Nasikabatrachus bhupathi
- Conservation status: Critically Endangered (IUCN 3.1)

Scientific classification
- Kingdom: Animalia
- Phylum: Chordata
- Class: Amphibia
- Order: Anura
- Family: Nasikabatrachidae
- Genus: Nasikabatrachus
- Species: N. bhupathi
- Binomial name: Nasikabatrachus bhupathi Janani, Vasudevan, Prendini, Dutta, and Aggarwal, 2017

= Nasikabatrachus bhupathi =

- Genus: Nasikabatrachus
- Species: bhupathi
- Authority: Janani, Vasudevan, Prendini, Dutta, and Aggarwal, 2017
- Conservation status: CR

Species of amphibian

Nasikabatrachus bhupathi, or Bhupathy's purple frog, is a frog species belonging to the family Nasikabatrachidae. It can be found in the Western Ghats in India and was discovered near the Srivilliputhur Grizzled Giant Squirrel Wildlife Sanctuary. The specific epithet honors the late Indian herpetologist Subramanian Bhupathy (1963–2014).

==Taxonomy==
Nasikabatrachus bhupathi and Nasikabatrachus sahyadrensis have been found to be related to other frogs that live in the Seychelles, which are closer to Africa than to India.
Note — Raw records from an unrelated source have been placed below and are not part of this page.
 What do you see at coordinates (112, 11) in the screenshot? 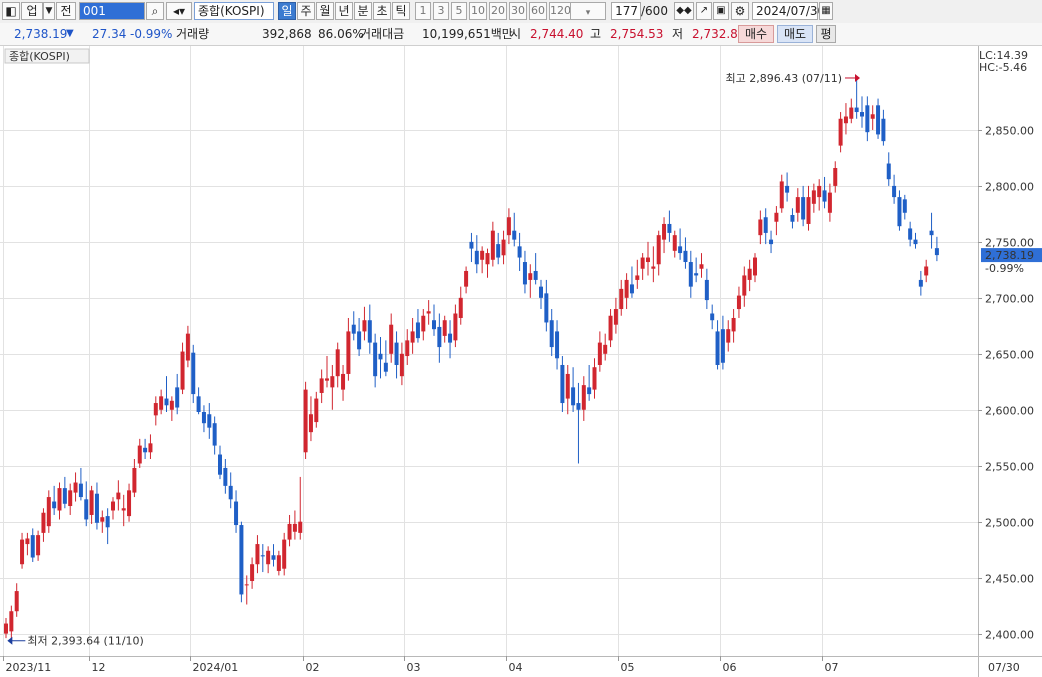
I see `code-input: 001` at bounding box center [112, 11].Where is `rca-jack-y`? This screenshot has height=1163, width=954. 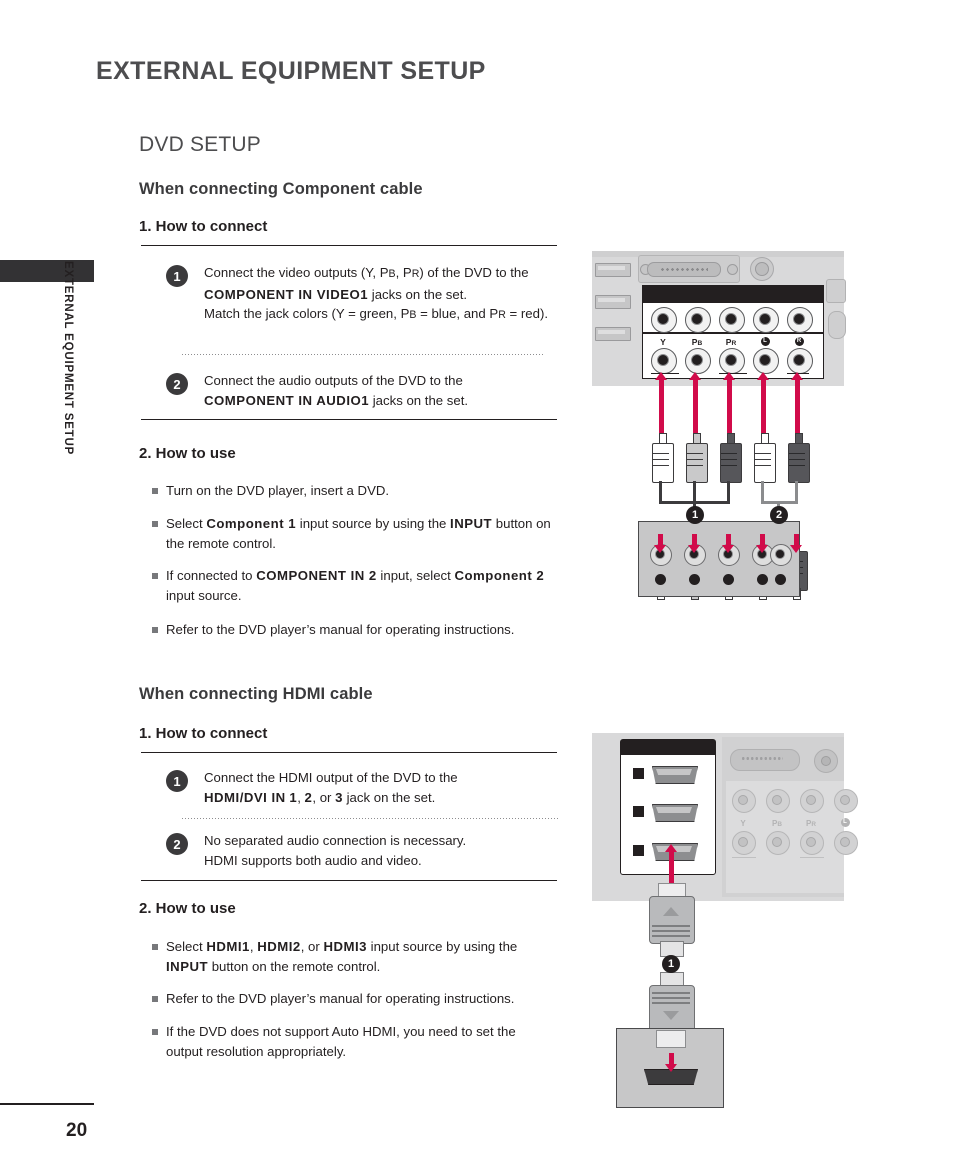
rca-jack-y is located at coordinates (664, 361).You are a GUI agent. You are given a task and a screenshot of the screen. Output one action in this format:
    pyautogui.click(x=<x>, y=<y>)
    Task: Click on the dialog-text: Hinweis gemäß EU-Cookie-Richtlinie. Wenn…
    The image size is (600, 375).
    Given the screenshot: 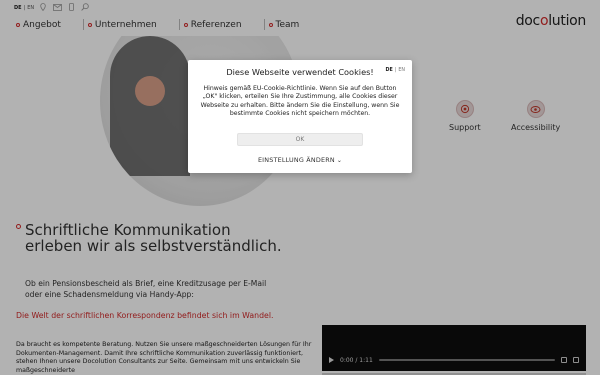 What is the action you would take?
    pyautogui.click(x=300, y=101)
    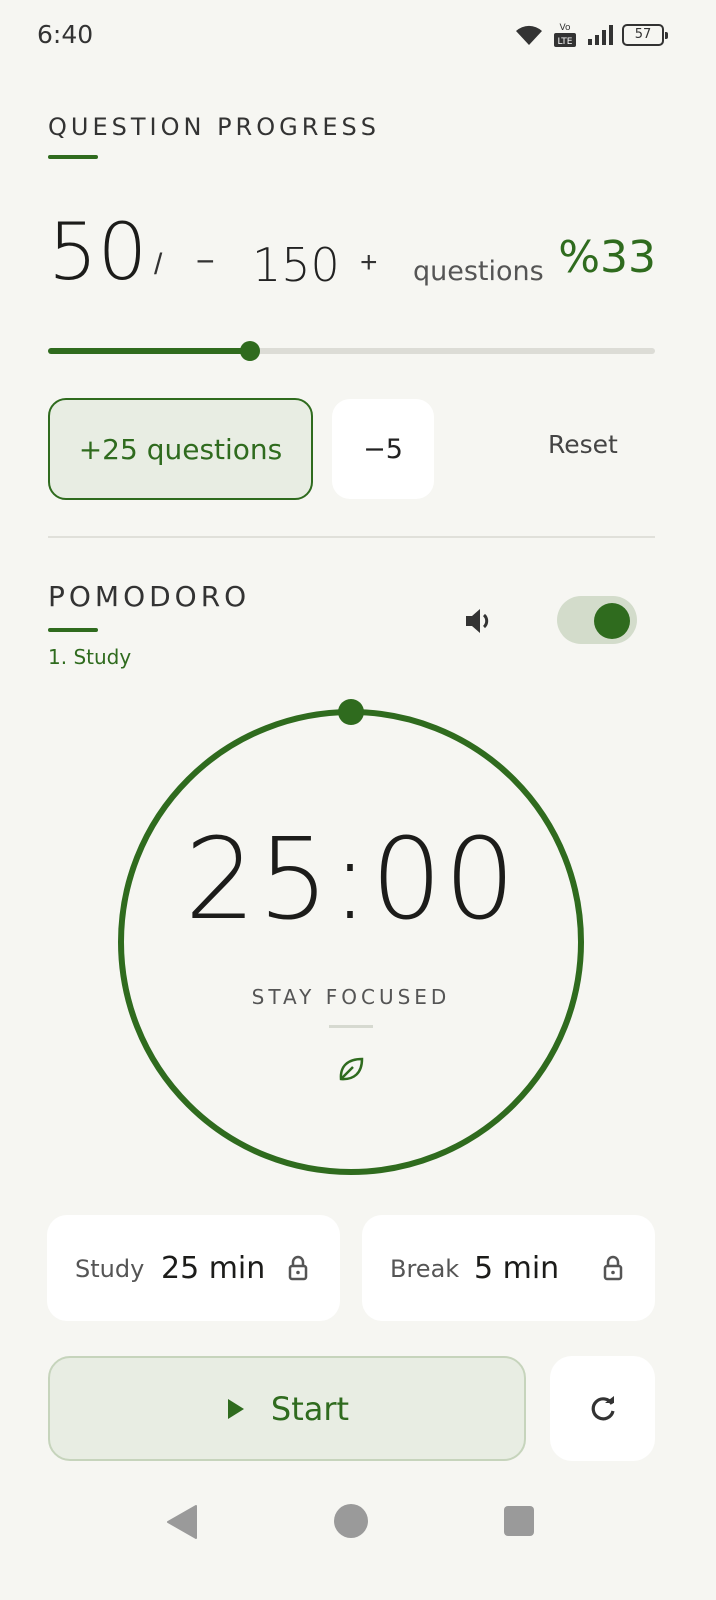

This is consistent with the idea that Africa and India were once part of the same ancient supercontinent, called Gondwana, which eventually became part of the later supercontinent, Pangaea.

==Description==
The species has purple skin and blue eyes and lives underground. It differs genetically, morphologically, and acoustically from the closely related Nasikabatrachus sahyadrensis. Speciation between the two species is likely caused by the different monsoon seasons on the different sides of the Western Ghats, causing N. sahyadrensis to breed between May and August and N. bhupathi to breed between October and December.

== Status ==
This species is considered Critically Endangered on the IUCN Red List due to its very small range, which is mostly threatened by water extraction, pollution, and disturbance from tourism.